Right now, when I flip my hands over and turn them skyward, I can see angry red marks in the center of both palms.
I didn’t notice them yesterday. In fact, it wasn’t until this morning when I gripped my toothbrush and winced that I even realized they were there. I stared at my hands in the bright bathroom light, baffled by the welts, by their symmetry and their origin. And then it hit me. During the last three miles of the race I was pushing so hard that I dug my fingertips deep enough through my gloves and into the flesh of my palms to bruise them without noticing or caring that I was doing it.
In Roman Catholic tradition, the Stigmata, the wounds of Christ’s crucifixion, appear on those who are impressed with divine favor. I can pretty much guarantee that this is not my situation. And while I don’t know how important a single race is to the man upstairs, I do know that yesterday I drove myself closer to God than I have in a long time.
I honestly can’t say what made me do it, but when the gun went off, I charged to the front of the race and stayed there like an idiot who didn’t know any better. I did know better; I just didn’t care. See, I’ve run three half marathons this year, the fastest of which was just a hair under 1:18 and I simply couldn’t stand it anymore. I couldn’t bear one more race where I sat comfortably behind my crumbling potential and watched it fade into oblivion with the passing months that have an unbearable habit of turning into years.
Yesterday, as I pushed a suicidal pace at mile eight, leading women that were undeniably out of my league through an electric-green tunnel of high-arching trees, a simple, perfect sentence floated in and out of my mind.
“I am alive.”
This is what it feels like, I realized, to really live, to push myself to the very boundary of who I am and exist wholly in one moment without a thought or concern for the step I had just taken or the one I would take next. There was only the terrible and wonderful pain of now.
I have a feeling that anyone watching the US 25k Championships who remotely follows the sport of distance running must have thought I had lost my mind. It seemed inevitable that Sarah Crouch, a woman who hadn’t run her best in years and was in no way in the same ballpark as the two women behind her, would fall apart at 5k, or at 10k or at 15k, but I survived it for much longer than even I expected.
At mile 11, Aliphine charged the hill and for the hundredth time that hour, I asked my legs to respond, to give me something more, and I found that horribly, there was nothing more to give. And there, within the span of about ninety seconds, my race went from “I’ve got this, I’m fine” to “hello darkness my old friend….”

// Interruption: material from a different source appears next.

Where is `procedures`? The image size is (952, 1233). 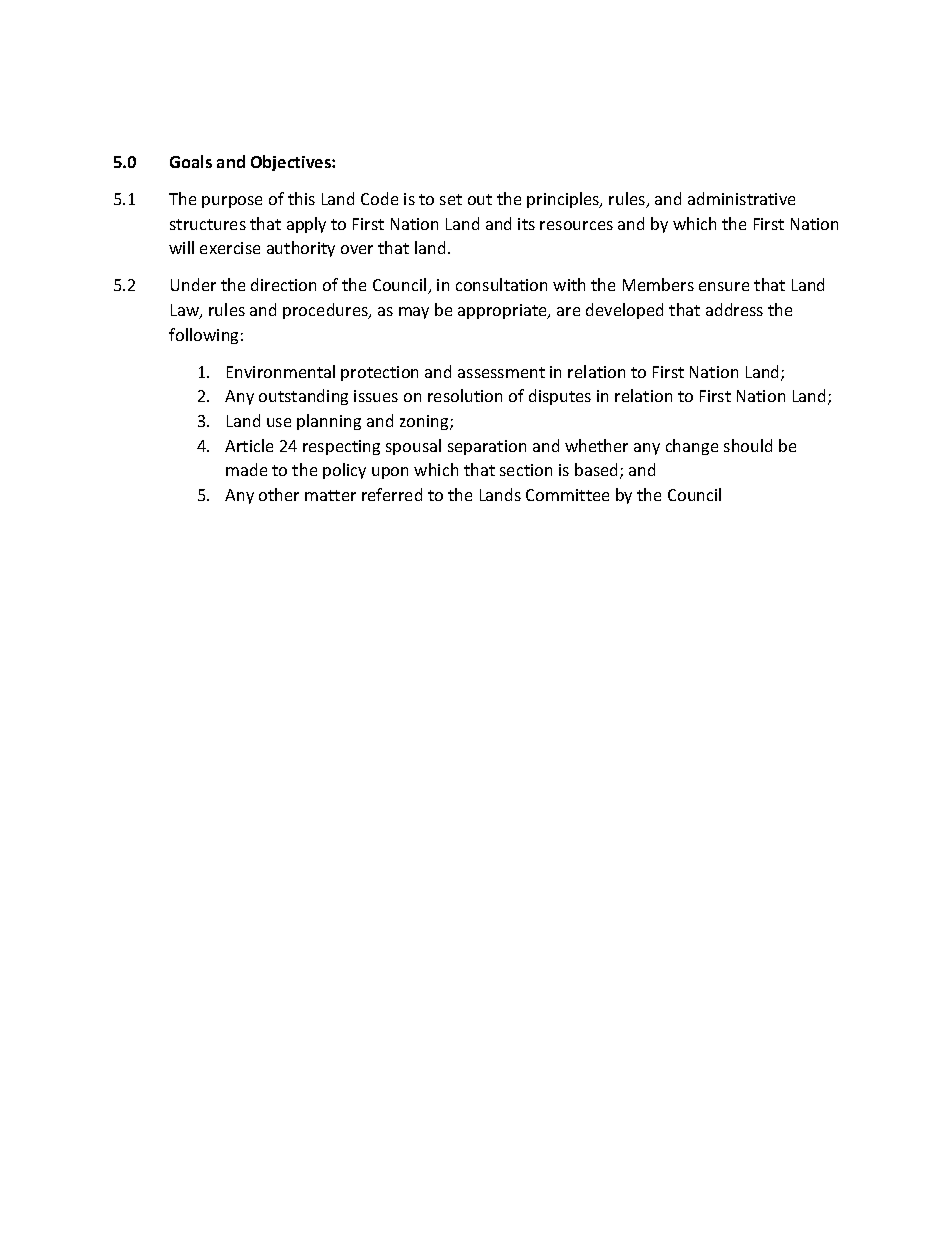 procedures is located at coordinates (326, 311).
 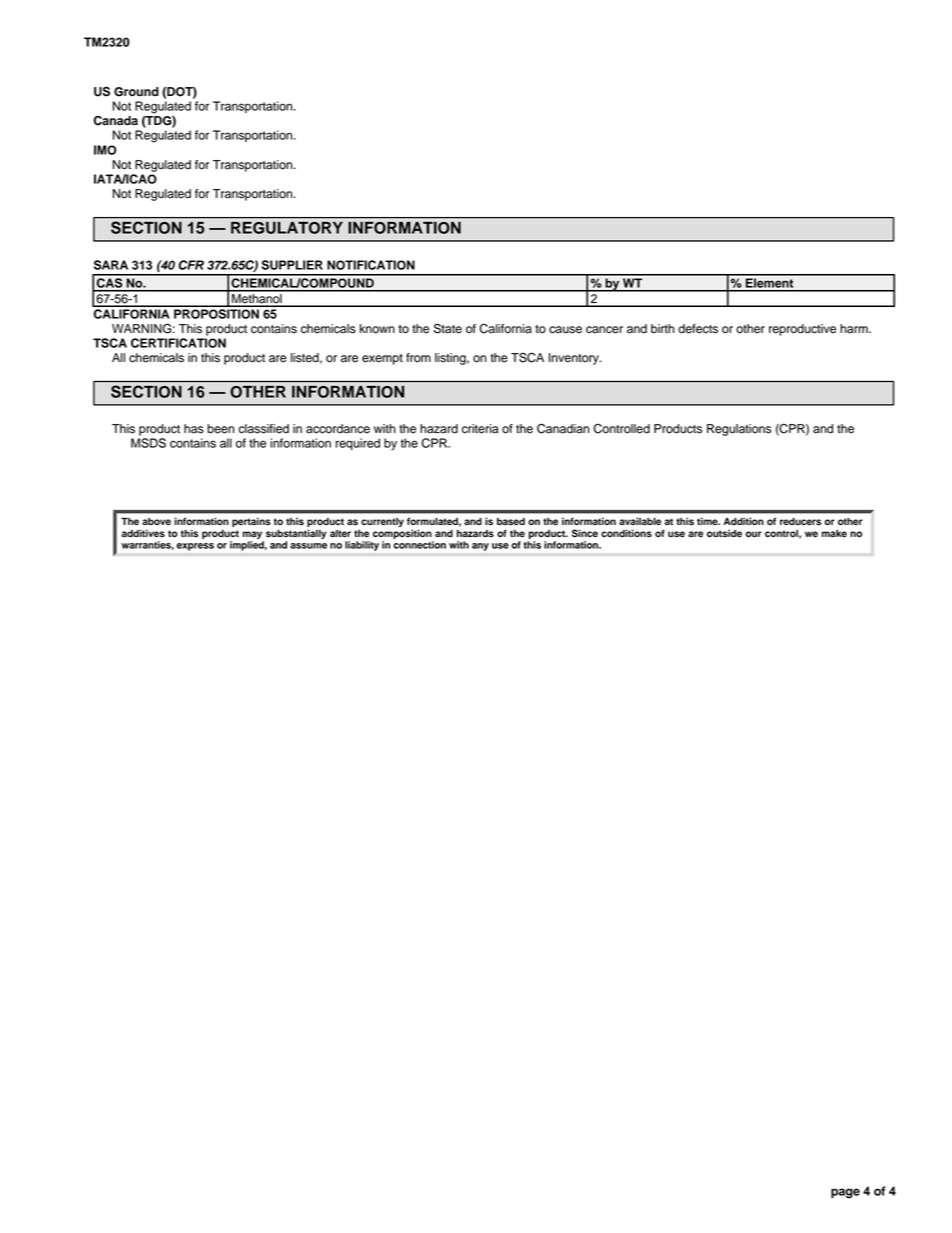 I want to click on any, so click(x=480, y=547).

I flew through the half marathon in 1:12:45 and buckled down for what I knew would be a very long final 4K. The men caught me sometime between mile 14 and 15 and with them, my friend Kevin sped by on a motorcycle, filming their race. An hour later, when I told Kevin I didn’t see him when he passed, he said “Sarah, you didn’t see anything. I have never seen that look on your face, you were in so much pain.”
But I didn’t fall apart. I didn’t tank or blow up. Shockingly, I held a pretty consistent pace all the way to the finish after nearly breaking my 10-mile PR in a race 15.5 miles long.
I needed this race more than you can possibly imagine. It had been years, actual years, since I’d run even close to the ballpark of my personal bests. I was a priest teetering on the edge of losing his faith, staring up at a shrinking sun as he drowned in the ocean of his sins. And I think one more slow race might have broken my heart. Or at least my spirit.
I wouldn’t change one thing about how I raced yesterday. I wouldn’t go back and do the “smart” thing and hold back early to save myself from the torment of that final half hour, because it was there, in the thickest and most painful corner of hell, that I found my redemption.